По ту сторону Маныча, в Платовской, в ближних к ней хуторах богатые калмыки, имевшие по сотне десятин и державшие тысячные табуны лошадей, поднялись как один, едва только завидели бегущие к зимовникам кадетские отряды Мамантова и Гнилорыбова.
Отряд иногородних, собранный против кадетов братьями Буденными, был выбит из родной станицы. На платовском выгоне стежкой лежали расстрелянные — все члены местного ревкома с родней и сочувствующими. Синели босые ступни с окоченело растопыренными пальцами и черными растресканными пятками, шершавыми и твердыми, как конское копыто, колом торчали смерзшиеся бороды. Рубахи, гимнастерки, исподники, штаны заскорузли от бурых потеков примороженной крови. Перед расстрелом всех ревкомовцев с роднею избивали, секли плетьми, дубили костылями, кололи зубьями тройчаток. Убитых не давали хоронить — пускай лежат на устрашение.

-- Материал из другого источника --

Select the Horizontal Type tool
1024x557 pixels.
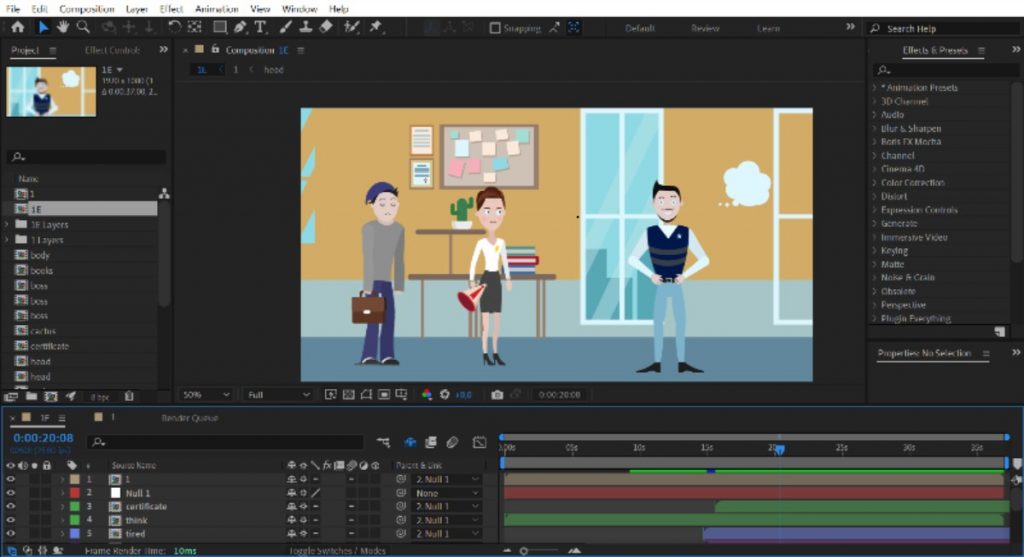click(260, 28)
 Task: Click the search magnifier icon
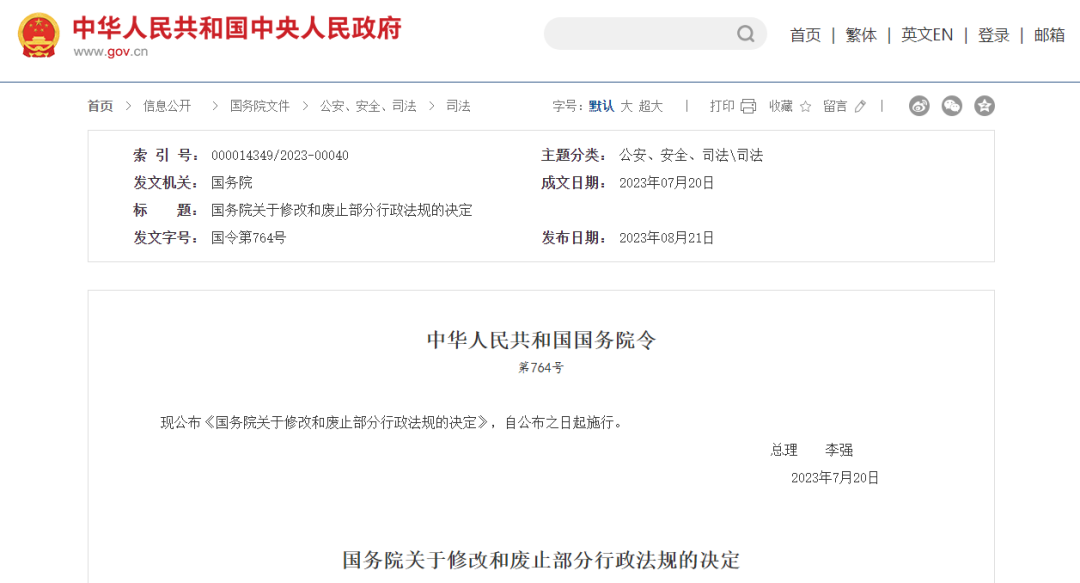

За околицей, возле дороги, — два обугленных трупа: связали спиною к спине, облили керосином и зажгли — и с неистовой силой рыли землю ногами казнимые и катались по ней, как один человек, заходясь нарастающим воем, пока не скрючились, как два сгоревших серника, а может быть, и размычаться не успели — сразу болью взялись и поникли травой, не потешив мучителей. Лакированно-черная кожа на ступнях и ладонях раздулась, на черепах — потрескалась и съежилась. Даже фронтовики, повидавшие всякую смерть, отворачивались от безглазых, как смолою заплавленных лиц-черепов с запекшимся во рту последним криком под навесом оскаленных желтых зубов.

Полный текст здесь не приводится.